▶ **TASK REQUIREMENTS**
**1)** Return the Pcache passage word for word, starting with "An application can" and going on through "has been destroyed.".
**2)** According to the Pcache passage, which operator empties and re-opens a Pcache?
**3)** Decide whether each statement agrees with the Pcache passage. Answer yes or no for each, and quote the words of the passage that decide it.
(a) After xgl_pcache_display() is called, the attributes of the Pcache can still be changed.
(b) Attributes applied to a Pcache are recorded in a device-specific format.
(c) A Pcache is emptied when its Context is associated with another device.

▶ **TEXT SEGMENT**
Attribute type	Attributes
Context line attributes	XGL_CTX_LINE_COLOR XGL_CTX_LINE_STYLE XGL_CTX_LINE_WIDTH_SCALE_FACTOR XGL_CTX_LINE_COLOR_SELECTOR
Context marker attribute	XGL_CTX_MARKER_COLOR_SELECTOR
Context surface attributes	XGL_3D_CTX_SURF_FACE_CULL XGL_CTX_SURF_FRONT_COLOR XGL_CTX_SURF_FRONT_COLOR_SELECTOR XGL_3D_CTX_SURF_FRONT_ILLUMINATION XGL_3D_CTX_SURF_BACK_COLOR XGL_3D_CTX_SURF_BACK_COLOR_SELECTOR XGL_3D_CTX_SURF_BACK_ILLUMINATION XGL_3D_CTX_SURF_GEOM_NORMAL
Picking attributes	XGL_CTX_PICK_ID_1 XGL_CTX_PICK_ID_2

When these attributes are applied to a Pcache, they are recorded in a device-specific format. At a later time, the xgl_pcache_display() operator can display its contents. Once xgl_pcache_display() is called, the Pcache is closed, and the attributes may no longer be changed.

An application can empty (and re-open) a Pcache by applying the operator xgl_context_new_frame(). A Pcache is also emptied whenever it is associated with another Context or its Context is associated with another device. It is an error to use the Pcache (except to destroy or re-associate it) if either its Context or Device has been destroyed.

▶ **SUPPLIED INFORMATION**
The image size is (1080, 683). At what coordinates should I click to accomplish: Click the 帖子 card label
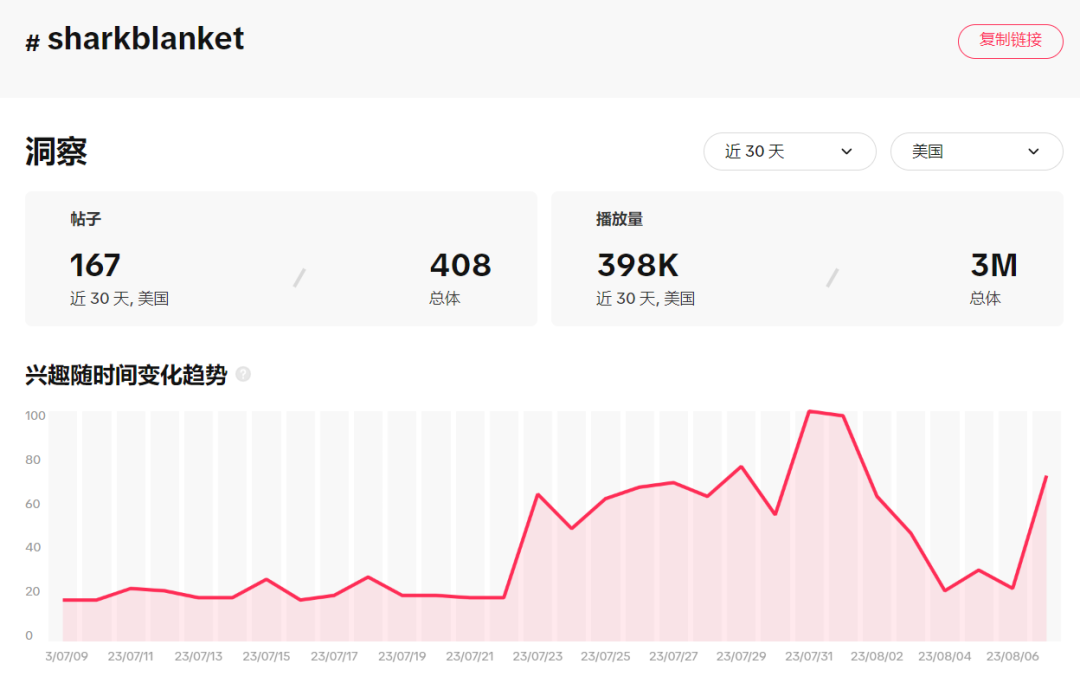(85, 219)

▶ **OUTPUTS BY TASK**
**1)**
An application can empty (and re-open) a Pcache by applying the operator xgl_context_new_frame(). A Pcache is also emptied whenever it is associated with another Context or its Context is associated with another device. It is an error to use the Pcache (except to destroy or re-associate it) if either its Context or Device has been destroyed.

**2)** The operator xgl_context_new_frame() empties and re-opens a Pcache.

**3)**
(a) No: "Once xgl_pcache_display() is called, the Pcache is closed, and the attributes may no longer be changed."
(b) Yes: "When these attributes are applied to a Pcache, they are recorded in a device-specific format."
(c) Yes: "A Pcache is also emptied whenever it is associated with another Context or its Context is associated with another device."